Given exercise: Can you write out the constructive mathematics post word for word, from "On May 27 Dr" through "in the Netherlands.", inclusive?

Source excerpt:
FOM: Re: constructive mathematics

Wim van Gessel wvgessel at
Mon May 29 04:46:47 EDT 2000

On May 27 Dr Jeffrey Ketland wrote:

#Goes *against* subjectivism? I don't understand. The following is an extract
#of what Arend Heyting wrote in his 1956: Intuitionism: An Introduction
#(This is part of an excellent dialogue, between the characters called
#"Class" (classical mathematician), "Form" (a formalist, seems to refer to a
#mixture of Hilbert and Carnap), "Int" (an intuitionist, seems to refer to
#Brouwer), "Letter" (a sort of finitist formalist), "Prag" (a pragmatist,
#seems a bit like Quine) and a mysterious character called "Sign"):
This mysterious chap is without doubt a representant of the 'Signifika'
movement of the early 20-th century in the Netherlands.
The word 'Signifika', or 'significs' in English, seems to be coined by
one Lady Victoria Welby, in an article 'Sense, meaning and Interpretation',
in the British Journal 'Mind', 1896 . Clearly the word didn't stick.
The leading figure of the 'Signifika' movement was Mannoury, who wrote
several books on the subject. He was a mathematician himself, who inspired
Brouwer and wrote a critical article when his dissertation on the
Foundations of Mathematics appeared in 1907 .
The focal point of the movement was a brand of critical language philosophy,
akin to the Wiener Kreis and the analytical philosophy in the Aglo-Saxon
world. It had some idealist/socialist overtones as well, due to the
involvement of the Dutch writer Frederik van Eeden. Brouwer was strongly
involved in it, and so were Evert Beth and Henri Borel at some point
in time.

Raw data:
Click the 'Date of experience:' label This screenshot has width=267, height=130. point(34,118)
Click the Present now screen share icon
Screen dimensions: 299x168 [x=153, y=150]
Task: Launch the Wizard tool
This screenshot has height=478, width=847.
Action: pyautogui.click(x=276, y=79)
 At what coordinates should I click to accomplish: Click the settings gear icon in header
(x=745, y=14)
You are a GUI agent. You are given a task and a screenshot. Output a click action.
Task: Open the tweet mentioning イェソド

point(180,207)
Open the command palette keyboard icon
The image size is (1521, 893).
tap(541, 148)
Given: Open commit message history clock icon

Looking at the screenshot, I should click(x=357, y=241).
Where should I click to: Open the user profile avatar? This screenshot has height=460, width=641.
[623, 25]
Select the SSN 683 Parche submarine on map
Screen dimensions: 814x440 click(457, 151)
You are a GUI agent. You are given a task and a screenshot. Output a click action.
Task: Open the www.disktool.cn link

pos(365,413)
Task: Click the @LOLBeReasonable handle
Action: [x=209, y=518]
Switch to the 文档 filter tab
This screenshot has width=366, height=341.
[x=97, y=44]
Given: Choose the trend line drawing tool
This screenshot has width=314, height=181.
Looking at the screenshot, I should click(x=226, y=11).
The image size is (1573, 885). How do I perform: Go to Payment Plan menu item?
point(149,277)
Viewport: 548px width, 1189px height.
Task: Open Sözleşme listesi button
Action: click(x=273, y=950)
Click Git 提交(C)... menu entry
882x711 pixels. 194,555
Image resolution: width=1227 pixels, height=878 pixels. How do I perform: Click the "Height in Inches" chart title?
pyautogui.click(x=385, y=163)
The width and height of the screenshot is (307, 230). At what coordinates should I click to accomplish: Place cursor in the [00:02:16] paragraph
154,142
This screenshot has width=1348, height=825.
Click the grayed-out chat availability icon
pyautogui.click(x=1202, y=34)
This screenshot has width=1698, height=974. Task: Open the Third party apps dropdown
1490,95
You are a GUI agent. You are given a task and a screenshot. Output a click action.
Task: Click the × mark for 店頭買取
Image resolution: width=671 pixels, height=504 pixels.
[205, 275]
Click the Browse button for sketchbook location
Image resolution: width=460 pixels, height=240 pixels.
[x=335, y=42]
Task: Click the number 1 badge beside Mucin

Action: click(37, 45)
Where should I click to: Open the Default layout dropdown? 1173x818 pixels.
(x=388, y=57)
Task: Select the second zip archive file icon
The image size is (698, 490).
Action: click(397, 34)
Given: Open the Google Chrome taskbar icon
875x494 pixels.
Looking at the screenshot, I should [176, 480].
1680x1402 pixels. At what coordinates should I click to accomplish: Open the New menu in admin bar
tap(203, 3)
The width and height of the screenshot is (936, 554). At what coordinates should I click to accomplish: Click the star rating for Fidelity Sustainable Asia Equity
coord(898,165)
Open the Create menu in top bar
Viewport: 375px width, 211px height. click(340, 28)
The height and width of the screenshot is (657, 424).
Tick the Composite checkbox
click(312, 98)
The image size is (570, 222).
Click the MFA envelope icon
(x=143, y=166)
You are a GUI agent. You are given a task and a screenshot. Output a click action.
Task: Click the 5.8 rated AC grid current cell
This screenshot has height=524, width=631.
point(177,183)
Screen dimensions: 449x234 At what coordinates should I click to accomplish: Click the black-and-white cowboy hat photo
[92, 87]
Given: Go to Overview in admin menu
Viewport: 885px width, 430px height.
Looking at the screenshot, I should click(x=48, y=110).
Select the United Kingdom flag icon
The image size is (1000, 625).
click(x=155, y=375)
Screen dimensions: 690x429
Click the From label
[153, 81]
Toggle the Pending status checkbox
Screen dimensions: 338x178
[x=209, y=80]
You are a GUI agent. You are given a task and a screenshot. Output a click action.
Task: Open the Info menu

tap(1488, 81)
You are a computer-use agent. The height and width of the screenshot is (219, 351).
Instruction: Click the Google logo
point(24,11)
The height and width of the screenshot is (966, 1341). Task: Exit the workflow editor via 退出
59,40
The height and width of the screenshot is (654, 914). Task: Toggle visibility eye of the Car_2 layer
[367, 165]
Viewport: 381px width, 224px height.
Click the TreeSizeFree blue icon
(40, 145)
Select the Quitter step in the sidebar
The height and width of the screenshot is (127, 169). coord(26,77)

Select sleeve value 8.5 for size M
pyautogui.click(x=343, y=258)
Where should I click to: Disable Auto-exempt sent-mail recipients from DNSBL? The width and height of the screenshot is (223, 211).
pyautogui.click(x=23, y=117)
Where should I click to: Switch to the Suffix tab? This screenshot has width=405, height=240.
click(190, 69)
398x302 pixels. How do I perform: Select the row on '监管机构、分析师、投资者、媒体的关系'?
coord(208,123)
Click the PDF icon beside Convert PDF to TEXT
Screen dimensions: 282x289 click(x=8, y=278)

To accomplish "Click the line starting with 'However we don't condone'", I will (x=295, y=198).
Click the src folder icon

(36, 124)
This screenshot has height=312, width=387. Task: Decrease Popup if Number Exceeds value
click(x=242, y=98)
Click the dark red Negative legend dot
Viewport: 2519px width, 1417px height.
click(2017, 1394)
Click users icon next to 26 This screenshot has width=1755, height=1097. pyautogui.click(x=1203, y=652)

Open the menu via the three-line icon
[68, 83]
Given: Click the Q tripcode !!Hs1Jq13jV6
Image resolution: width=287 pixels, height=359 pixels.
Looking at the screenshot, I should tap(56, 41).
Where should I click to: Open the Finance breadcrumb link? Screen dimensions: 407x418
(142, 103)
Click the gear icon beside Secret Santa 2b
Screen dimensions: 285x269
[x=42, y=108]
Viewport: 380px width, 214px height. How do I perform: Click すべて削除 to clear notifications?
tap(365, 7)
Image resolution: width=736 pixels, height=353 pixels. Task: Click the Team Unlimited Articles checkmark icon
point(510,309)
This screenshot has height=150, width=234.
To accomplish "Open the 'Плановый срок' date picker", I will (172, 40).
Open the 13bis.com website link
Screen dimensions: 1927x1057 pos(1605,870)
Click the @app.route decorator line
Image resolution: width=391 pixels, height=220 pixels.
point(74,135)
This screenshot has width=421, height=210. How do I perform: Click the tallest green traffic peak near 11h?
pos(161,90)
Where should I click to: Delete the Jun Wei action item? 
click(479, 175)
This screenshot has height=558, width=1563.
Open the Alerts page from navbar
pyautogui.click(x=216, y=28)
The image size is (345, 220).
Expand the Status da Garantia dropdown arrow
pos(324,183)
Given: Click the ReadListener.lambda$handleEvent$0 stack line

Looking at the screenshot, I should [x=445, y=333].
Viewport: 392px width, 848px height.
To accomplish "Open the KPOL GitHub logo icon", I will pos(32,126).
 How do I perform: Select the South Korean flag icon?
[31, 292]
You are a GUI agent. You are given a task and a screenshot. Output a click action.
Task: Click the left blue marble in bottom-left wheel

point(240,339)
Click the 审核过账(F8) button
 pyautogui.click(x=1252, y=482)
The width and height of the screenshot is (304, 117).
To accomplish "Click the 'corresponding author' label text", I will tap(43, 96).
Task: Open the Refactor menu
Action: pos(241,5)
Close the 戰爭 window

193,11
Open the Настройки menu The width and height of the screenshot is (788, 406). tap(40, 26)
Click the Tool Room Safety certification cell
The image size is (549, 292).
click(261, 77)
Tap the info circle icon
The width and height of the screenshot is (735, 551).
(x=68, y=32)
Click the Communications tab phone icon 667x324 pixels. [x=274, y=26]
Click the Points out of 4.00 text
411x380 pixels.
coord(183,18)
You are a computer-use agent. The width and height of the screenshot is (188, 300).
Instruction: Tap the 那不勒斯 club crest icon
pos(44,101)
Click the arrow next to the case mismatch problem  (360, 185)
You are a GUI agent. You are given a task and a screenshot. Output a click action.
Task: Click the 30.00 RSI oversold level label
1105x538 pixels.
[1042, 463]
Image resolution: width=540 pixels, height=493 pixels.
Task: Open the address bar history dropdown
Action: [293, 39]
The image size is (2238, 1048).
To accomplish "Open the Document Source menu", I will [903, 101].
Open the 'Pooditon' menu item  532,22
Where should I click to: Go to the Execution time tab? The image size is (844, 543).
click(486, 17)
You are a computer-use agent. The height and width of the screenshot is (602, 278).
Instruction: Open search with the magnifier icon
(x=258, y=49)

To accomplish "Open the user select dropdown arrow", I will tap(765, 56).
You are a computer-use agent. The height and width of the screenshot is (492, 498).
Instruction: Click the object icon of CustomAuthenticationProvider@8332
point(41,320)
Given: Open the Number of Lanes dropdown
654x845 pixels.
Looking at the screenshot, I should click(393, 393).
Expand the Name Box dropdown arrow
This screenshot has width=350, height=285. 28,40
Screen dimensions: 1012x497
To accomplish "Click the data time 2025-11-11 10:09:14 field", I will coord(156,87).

Task result:
On May 27 Dr Jeffrey Ketland wrote:

#Goes *against* subjectivism? I don't understand. The following is an extract
#of what Arend Heyting wrote in his 1956: Intuitionism: An Introduction
#(This is part of an excellent dialogue, between the characters called
#"Class" (classical mathematician), "Form" (a formalist, seems to refer to a
#mixture of Hilbert and Carnap), "Int" (an intuitionist, seems to refer to
#Brouwer), "Letter" (a sort of finitist formalist), "Prag" (a pragmatist,
#seems a bit like Quine) and a mysterious character called "Sign"):
This mysterious chap is without doubt a representant of the 'Signifika'
movement of the early 20-th century in the Netherlands.